XXXII. Le bac de l’Oise

Nous espérons que le lecteur n’a point tout à fait oublié le jeune
voyageur que nous avons laissé sur la route de Flandre.

Raoul, en perdant de vue son protecteur, qu’il avait laissé le
suivant des yeux en face de la basilique royale, avait piqué son
cheval pour échapper d’abord à ses douloureuses pensées, et
ensuite pour dérober à Olivain l’émotion qui altérait ses traits.

Une heure de marche rapide dissipa bientôt cependant toutes ces
sombres vapeurs qui avaient attristé l’imagination si riche du
jeune homme.
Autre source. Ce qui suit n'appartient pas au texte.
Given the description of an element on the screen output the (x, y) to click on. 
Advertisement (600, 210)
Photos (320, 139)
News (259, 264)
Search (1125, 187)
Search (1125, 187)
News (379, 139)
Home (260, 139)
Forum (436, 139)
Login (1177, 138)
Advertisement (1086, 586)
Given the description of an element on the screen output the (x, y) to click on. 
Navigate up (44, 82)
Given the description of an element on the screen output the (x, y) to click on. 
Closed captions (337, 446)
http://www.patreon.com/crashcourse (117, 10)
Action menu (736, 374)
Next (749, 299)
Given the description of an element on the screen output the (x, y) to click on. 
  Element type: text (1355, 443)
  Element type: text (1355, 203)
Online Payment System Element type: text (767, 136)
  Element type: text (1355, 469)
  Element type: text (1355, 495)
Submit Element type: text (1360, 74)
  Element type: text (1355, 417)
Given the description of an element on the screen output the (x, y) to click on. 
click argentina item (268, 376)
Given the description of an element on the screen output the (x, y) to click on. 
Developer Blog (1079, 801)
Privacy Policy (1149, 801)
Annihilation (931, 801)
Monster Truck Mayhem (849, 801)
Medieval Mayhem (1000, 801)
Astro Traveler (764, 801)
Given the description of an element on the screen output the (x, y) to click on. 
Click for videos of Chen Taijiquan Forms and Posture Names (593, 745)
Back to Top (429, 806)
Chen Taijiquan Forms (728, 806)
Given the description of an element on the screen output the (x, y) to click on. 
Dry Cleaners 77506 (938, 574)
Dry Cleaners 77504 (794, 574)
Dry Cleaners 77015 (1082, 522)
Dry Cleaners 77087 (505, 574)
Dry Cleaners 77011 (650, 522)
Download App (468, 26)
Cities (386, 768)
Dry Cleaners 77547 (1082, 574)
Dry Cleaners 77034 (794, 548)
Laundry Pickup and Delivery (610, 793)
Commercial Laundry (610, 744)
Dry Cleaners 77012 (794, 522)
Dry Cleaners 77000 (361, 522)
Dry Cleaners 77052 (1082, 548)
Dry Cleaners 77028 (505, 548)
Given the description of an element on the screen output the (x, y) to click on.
Ce plaisir inconnu d’être libre, plaisir qui a sa
douceur, même pour ceux qui n’ont jamais souffert de leur
dépendance, dora pour Raoul le ciel et la terre, et surtout cet
horizon lointain et azuré de la vie qu’on appelle l’avenir.

Cependant il s’aperçut, après plusieurs essais de conversation
avec Olivain, que de longues journées passées ainsi seraient bien
tristes, et la parole du comte, si douce, si persuasive et si
intéressante, lui revint en mémoire à propos des villes que l’on
traversait, et sur lesquelles personne ne pouvait plus lui donner
ces renseignements précieux qu’il eût tirés d’Athos, le plus
savant et le plus amusant de tous les guides.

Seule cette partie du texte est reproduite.